Lines to restate from the data below: from the one containing "This screenshot has height=773, width=1000." to the one containing "Task: Toggle grid", both included. Give them again exactly, and only them.

★ ★ ★ ★ ★ ★ ★

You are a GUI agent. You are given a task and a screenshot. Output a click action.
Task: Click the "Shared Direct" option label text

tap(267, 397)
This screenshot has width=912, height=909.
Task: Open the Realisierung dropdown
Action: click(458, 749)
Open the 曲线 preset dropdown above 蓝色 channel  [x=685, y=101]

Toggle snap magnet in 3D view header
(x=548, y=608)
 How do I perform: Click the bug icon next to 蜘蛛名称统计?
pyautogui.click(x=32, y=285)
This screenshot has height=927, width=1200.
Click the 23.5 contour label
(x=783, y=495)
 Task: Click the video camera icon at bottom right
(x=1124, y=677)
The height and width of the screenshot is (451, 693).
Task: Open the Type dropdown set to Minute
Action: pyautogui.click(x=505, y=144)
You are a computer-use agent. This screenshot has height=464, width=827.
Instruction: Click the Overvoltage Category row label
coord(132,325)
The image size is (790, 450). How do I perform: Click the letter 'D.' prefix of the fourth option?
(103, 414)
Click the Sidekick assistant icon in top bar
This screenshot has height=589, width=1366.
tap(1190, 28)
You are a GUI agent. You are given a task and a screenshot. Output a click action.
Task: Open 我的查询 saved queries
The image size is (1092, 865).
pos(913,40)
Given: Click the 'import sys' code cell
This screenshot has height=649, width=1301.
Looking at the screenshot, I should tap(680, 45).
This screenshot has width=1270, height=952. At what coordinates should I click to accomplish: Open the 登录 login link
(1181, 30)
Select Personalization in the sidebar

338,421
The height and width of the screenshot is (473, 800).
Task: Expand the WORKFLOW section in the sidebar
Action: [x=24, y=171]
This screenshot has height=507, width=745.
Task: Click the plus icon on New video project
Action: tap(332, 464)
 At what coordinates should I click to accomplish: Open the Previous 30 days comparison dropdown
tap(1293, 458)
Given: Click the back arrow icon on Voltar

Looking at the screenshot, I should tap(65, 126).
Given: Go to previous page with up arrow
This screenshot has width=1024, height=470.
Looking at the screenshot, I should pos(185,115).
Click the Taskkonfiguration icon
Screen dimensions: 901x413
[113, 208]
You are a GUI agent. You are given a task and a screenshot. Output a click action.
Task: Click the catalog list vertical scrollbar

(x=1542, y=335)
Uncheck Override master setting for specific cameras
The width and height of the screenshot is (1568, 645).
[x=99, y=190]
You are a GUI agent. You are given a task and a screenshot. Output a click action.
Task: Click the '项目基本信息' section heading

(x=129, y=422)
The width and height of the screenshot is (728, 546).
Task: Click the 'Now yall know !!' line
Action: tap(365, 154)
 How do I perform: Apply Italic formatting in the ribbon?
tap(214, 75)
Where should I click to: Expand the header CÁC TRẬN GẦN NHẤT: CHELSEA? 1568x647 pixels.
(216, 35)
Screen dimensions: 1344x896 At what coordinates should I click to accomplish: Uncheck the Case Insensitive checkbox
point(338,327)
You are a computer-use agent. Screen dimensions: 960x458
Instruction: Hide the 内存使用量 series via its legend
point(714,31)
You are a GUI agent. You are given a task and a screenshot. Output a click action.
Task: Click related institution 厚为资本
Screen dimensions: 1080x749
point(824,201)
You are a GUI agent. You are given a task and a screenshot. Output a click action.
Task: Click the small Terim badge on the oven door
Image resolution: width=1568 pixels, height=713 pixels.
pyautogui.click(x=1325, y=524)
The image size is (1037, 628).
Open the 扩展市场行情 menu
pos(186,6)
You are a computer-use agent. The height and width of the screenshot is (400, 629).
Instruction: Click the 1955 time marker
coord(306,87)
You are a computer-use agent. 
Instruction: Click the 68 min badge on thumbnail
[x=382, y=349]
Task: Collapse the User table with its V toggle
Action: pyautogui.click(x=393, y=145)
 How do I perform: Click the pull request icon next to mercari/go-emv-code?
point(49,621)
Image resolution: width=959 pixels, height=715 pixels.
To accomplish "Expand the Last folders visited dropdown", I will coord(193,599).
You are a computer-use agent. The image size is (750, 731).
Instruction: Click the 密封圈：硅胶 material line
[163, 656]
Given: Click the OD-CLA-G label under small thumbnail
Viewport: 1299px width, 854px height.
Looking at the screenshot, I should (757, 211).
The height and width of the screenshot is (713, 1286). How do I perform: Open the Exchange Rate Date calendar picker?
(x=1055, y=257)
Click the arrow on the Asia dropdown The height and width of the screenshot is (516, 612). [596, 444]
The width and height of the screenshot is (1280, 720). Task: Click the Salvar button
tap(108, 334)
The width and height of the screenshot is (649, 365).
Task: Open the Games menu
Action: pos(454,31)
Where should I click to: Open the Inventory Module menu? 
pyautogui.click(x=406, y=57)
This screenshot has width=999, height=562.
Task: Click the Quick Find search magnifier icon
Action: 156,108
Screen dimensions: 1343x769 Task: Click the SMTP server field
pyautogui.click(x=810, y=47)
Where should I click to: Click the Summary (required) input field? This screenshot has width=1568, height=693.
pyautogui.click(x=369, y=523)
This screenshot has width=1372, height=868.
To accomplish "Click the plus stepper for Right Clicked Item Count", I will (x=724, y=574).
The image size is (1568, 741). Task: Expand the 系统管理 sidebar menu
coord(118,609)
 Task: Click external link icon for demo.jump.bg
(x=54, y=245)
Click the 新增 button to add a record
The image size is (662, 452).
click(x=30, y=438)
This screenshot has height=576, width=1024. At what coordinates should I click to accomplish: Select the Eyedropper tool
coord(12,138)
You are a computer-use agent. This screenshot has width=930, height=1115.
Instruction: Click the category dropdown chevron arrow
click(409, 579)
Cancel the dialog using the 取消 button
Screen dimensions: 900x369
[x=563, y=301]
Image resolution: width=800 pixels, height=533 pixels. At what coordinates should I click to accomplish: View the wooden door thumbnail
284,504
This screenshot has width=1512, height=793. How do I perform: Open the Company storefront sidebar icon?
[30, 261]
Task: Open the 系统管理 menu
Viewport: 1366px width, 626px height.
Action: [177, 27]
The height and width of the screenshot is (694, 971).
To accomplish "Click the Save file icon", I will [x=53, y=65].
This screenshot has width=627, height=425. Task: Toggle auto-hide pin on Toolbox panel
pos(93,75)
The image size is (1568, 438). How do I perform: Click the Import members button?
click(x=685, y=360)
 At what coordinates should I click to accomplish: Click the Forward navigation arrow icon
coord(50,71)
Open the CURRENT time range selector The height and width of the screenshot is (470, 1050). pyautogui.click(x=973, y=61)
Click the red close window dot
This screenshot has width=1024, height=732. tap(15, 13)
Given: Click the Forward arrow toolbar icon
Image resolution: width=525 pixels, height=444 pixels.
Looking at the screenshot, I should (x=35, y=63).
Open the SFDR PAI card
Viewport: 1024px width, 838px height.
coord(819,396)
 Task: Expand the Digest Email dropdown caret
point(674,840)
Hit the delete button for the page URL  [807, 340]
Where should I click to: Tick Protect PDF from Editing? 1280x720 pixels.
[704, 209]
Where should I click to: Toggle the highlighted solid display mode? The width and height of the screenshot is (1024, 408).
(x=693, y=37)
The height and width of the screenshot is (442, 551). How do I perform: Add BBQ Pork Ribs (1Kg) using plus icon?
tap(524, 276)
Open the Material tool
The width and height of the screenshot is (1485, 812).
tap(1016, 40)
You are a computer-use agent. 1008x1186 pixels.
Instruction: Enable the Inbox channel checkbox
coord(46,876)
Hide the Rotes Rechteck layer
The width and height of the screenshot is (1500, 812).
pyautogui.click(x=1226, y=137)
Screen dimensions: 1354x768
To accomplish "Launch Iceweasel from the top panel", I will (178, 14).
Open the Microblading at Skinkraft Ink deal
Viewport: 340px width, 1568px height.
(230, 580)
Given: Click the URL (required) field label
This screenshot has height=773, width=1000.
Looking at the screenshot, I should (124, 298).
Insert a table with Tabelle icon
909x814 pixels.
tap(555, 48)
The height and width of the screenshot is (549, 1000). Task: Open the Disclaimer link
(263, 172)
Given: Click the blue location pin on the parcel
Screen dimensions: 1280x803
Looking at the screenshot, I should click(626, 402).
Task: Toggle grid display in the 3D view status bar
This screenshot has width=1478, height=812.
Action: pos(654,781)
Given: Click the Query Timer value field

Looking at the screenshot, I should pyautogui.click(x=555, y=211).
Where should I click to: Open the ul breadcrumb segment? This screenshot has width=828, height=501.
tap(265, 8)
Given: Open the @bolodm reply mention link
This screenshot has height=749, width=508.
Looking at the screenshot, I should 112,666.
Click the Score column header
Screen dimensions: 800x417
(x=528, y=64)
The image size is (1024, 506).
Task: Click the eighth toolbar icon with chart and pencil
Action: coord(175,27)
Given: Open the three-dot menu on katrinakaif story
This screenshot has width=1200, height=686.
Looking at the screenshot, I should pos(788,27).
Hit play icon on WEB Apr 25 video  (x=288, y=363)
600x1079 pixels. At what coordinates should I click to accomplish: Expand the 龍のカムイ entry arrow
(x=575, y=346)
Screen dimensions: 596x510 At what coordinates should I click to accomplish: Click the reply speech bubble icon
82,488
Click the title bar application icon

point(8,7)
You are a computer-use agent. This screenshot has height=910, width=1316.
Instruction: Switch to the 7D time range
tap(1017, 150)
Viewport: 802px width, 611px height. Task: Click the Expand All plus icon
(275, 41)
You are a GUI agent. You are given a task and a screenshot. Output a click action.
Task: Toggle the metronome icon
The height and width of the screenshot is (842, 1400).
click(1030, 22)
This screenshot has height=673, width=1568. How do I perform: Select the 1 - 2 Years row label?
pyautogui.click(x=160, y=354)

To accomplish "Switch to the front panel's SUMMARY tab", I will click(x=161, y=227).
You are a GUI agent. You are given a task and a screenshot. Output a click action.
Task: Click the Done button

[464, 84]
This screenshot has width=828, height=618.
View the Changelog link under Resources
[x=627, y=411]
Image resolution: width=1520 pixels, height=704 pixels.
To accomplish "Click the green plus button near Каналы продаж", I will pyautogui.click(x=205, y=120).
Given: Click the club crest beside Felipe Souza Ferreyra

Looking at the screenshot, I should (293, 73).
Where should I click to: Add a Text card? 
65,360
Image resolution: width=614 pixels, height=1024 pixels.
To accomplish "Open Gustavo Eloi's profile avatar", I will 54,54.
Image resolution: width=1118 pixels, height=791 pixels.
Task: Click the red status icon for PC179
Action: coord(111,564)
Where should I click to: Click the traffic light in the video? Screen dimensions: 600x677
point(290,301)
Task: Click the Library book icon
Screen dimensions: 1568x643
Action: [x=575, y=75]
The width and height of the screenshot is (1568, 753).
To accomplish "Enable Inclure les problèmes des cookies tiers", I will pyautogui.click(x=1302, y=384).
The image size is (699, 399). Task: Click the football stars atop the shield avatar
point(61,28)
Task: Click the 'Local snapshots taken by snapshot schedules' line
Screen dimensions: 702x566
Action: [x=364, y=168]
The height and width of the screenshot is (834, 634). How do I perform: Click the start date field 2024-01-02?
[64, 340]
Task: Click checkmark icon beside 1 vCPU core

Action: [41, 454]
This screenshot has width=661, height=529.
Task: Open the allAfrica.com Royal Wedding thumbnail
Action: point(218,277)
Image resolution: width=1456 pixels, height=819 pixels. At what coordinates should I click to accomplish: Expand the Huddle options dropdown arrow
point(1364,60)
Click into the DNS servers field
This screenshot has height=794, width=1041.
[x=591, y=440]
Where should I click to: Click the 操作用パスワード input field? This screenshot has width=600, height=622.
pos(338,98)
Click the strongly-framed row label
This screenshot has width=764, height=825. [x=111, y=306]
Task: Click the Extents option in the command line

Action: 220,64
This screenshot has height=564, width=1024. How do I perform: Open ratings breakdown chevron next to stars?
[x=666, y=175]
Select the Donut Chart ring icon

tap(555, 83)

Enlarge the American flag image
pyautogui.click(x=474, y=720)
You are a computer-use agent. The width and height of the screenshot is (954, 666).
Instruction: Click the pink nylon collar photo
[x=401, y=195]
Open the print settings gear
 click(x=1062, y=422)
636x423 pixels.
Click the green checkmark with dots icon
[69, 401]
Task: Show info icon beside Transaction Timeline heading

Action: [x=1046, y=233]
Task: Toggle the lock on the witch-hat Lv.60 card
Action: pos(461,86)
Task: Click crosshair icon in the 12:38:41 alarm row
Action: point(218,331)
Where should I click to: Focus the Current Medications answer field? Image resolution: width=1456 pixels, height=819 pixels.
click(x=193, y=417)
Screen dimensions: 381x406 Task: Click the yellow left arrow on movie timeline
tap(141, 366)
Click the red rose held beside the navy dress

★ ★ ★ ★ ★ ★ ★

Exercise solution:
This screenshot has height=773, width=1000.
Looking at the screenshot, I should (124, 298).
Insert a table with Tabelle icon
909x814 pixels.
tap(555, 48)
The height and width of the screenshot is (549, 1000). Task: Open the Disclaimer link
(263, 172)
Given: Click the blue location pin on the parcel
Screen dimensions: 1280x803
Looking at the screenshot, I should click(626, 402).
Task: Toggle grid display in the 3D view status bar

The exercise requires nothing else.